The evidence being viewed in the light most favorable to the People (respondent), the essential facts are:
July 24, 1942, police officers of the Los Angeles Police Department entered a cocktail bar of the Ritz Hotel in Los Angeles. In an adjacent hallway near a telephone booth they observed several persons, among whom was defendant, reading scratch sheets and racing forms.
Various persons in the group directed defendant’s attention to the scratch sheet. One of the party gave defendant a dollar, consulted a scratch sheet with defendant, and pointed to the fifth and seventh race entries on the sheet; whereupon defendant went to the telephone, dialed a number, and, scratch sheet in hand, said, “Fifty cents to win and fifty cents to place, parlayed from Maupeace to Lovely Dawn. ’ ’
Thereafter defendant was arrested, and the scratch sheet in his possession, dated July 24, 1942, disclosed that the name of one of the horses running in the fifth race at Rockingham Park was named “Maupeace,” and a horse running at the same track in the seventh race was name “Lovely Dawn.” Defendant had in his possession $339.75.
While in the custody of the officers defendant admitted that he took bets from people in the cocktail bar and thereafter telephoned them to a “regular bookmaker.”
Defendant relies for reversal of the judgment on the proposition that there is not any substantial evidence to sustain the judgment.
This proposition is untenable in view of the decision of our Supreme Court in People v. Newland, 15 Cal.2d 678 [104 P.2d 778], and the decisions of this court in People v. Kahn, 27 Cal.App.2d 645 [81 P.2d 632]; People v. Abraham, 53 Cal.App.2d 564 [128 P.2d 39] and People v. Bateman, 57 Cal. App.2d 585. [135 P.2d 192] filed March 9, 1943, being Criminal Number 3662 in the records of the clerk of this court. In *159none of the cases cited was the evidence stronger than in the present case, nevertheless the convictions were sustained in the first case by the Supreme Court, and in the others by this court.
The rule relied on by defendant as stated in People v. Yoder, (1939) 35 Cal.App.2d 347, 349 [95 P.2d 470], is no longer the law in California. This case was decided in 1939 in reliance upon the decisions of the Supreme Court in People v. Staples (1906), 149 Cal. 405, 425 [86 P. 886], and People v. Lamson (1934), 1 Cal.2d 648, 661 [36 P.2d 361], A later decision of the Supreme Court held that the Lamson case decided nothing except that the judgment of the trial court should be reversed, and limited the rule in People v. Staples to the facts of that case (People v. Newland (1940), supra, 681).

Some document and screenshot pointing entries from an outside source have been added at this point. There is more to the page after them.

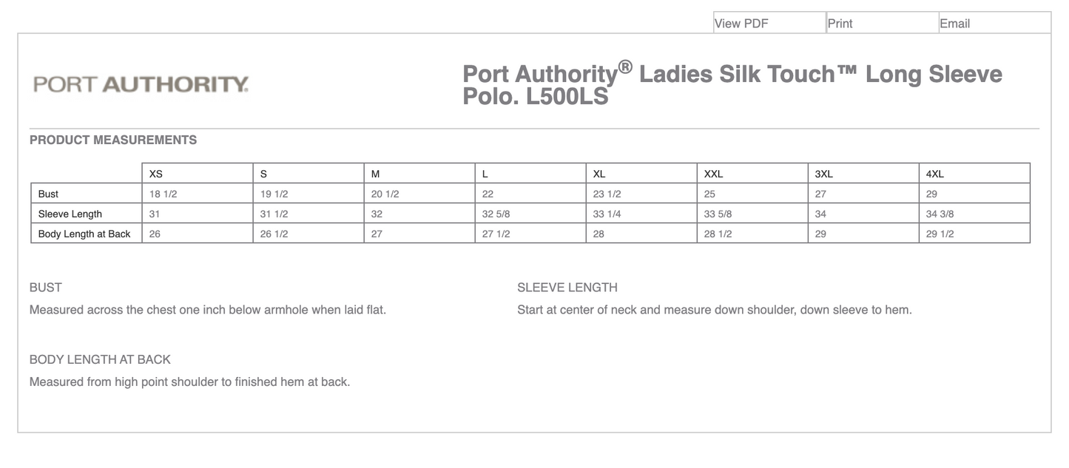Click the Sleeve Length row label
1069x468 pixels.
point(70,214)
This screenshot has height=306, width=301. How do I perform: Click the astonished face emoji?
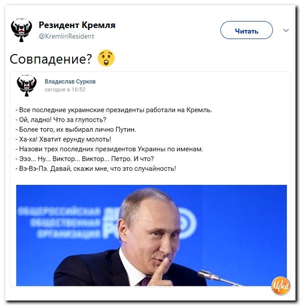[106, 58]
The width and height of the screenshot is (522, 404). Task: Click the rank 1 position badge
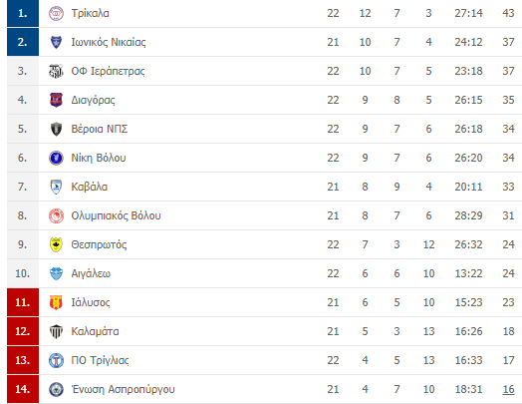23,13
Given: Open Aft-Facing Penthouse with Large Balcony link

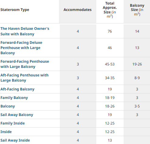Looking at the screenshot, I should click(25, 78).
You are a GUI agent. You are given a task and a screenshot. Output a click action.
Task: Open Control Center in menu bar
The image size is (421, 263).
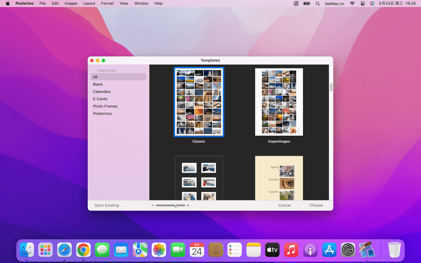363,4
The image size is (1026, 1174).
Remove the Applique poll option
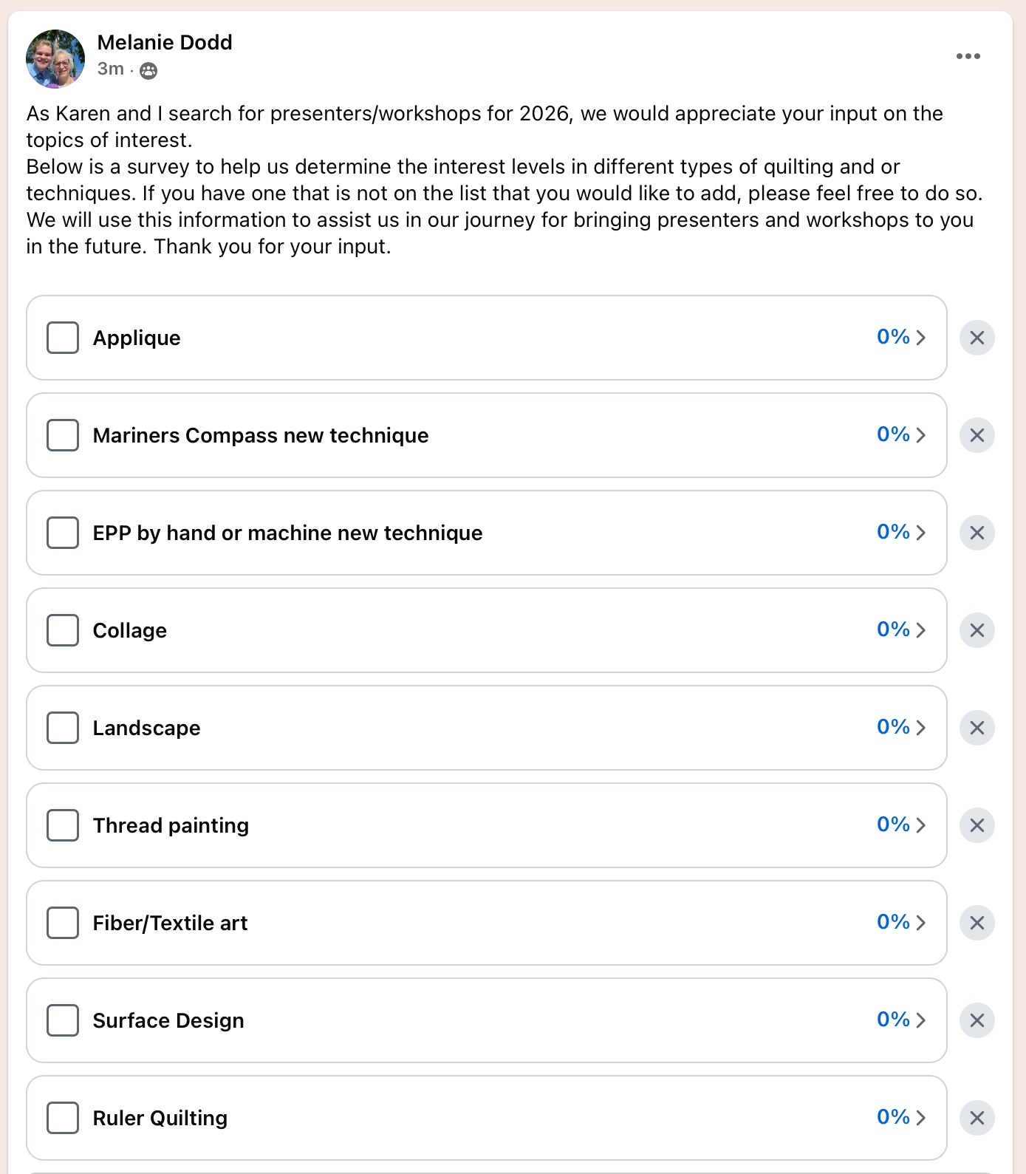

The rule in California now is that a court on appeal will not attempt to determine the weight of the evidence but will decide whether on the face of the evidence it can be held that sufficient facts could have been found by the jury to warrant an inference of guilt, and before the verdict of a jury will be set aside on appeal on the ground of insufficiency of the evidence to sustain it, it must be made clearly to appear that upon no hypothesis whatever is there substantial evidence to support the conclusion reached by the trier of fact. If the circumstances reasonably justify the verdict of the jury, the opinion of the appellate court that those circumstances might also reasonably be reconciled with the innocence of the defendant will not justify the appellate court in interfering with the determination of the jury (People v. Pianezzi, (1940) 42 Cal.App.2d 270, 277 [108 P.2d 685]; People v. Newland, supra, 681).
For the foregoing reasons the judgment and order are and each is affirmed.
Moore, P. J., and Wood (W. J.), J., concurred.